Selection:
========================================================================

A Handy Guide to the Language of Tech

A Handy Guide to the Language of Tech

Like countries, industries have their own languages/patois, and tech is no exception. According to  Brian Collins, “Time for an update on painful business clichés. I’ve done my best to burn these expressions – some that I’ve used shamelessly – out of my lexicon. I have not always succeeded.”

He did compile a great list, and despite the fact that Collins comes from advertising, many of the expressions are used/overused in tech, at meetings, in decks/executive summaries, on Demo Days, and in pitches to investors. Those of us who tend to be on the other side of the table can probably repeat the list, chapter and verse, without even reading on.

FYI.

We used to have a cat poster – not the kind with a cute kitty picture. The headline was C-A-T and it went something like this: “Journalists and writers are credited with having the largest vocabularies, at about 20,000 words, followed by professionals white collar workers, with about 16,000 words; blue collar workers with about 12,000 words and day laborers with about 6,000 words. The jury is still out on art directors.”

========================================================================

Collected data:

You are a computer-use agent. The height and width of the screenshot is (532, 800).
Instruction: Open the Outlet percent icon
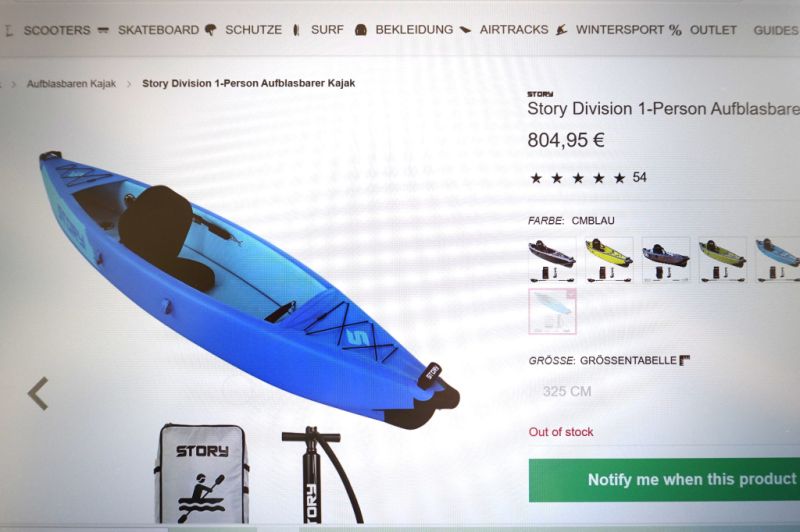[676, 31]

========================================================================

Stated exercise A: Reproduce the passage of the guide to the language of tech from "He did compile" up to and including "even reading on.".
Stated exercise B:
Answer these questions using the guide to the language of tech:
(i) What field does Brian Collins come from?
(ii) What was the headline of the cat poster?
(iii) About how many words are journalists and writers credited with knowing?
Stated exercise C: The guide to the language of tech names the places where the expressions are used or overused in tech. List all of them.

Exercise output A:
He did compile a great list, and despite the fact that Collins comes from advertising, many of the expressions are used/overused in tech, at meetings, in decks/executive summaries, on Demo Days, and in pitches to investors. Those of us who tend to be on the other side of the table can probably repeat the list, chapter and verse, without even reading on.

Exercise output B:
(i) Advertising.
(ii) C-A-T.
(iii) About 20,000 words.

Exercise output C:
- At meetings
- In decks/executive summaries
- On Demo Days
- In pitches to investors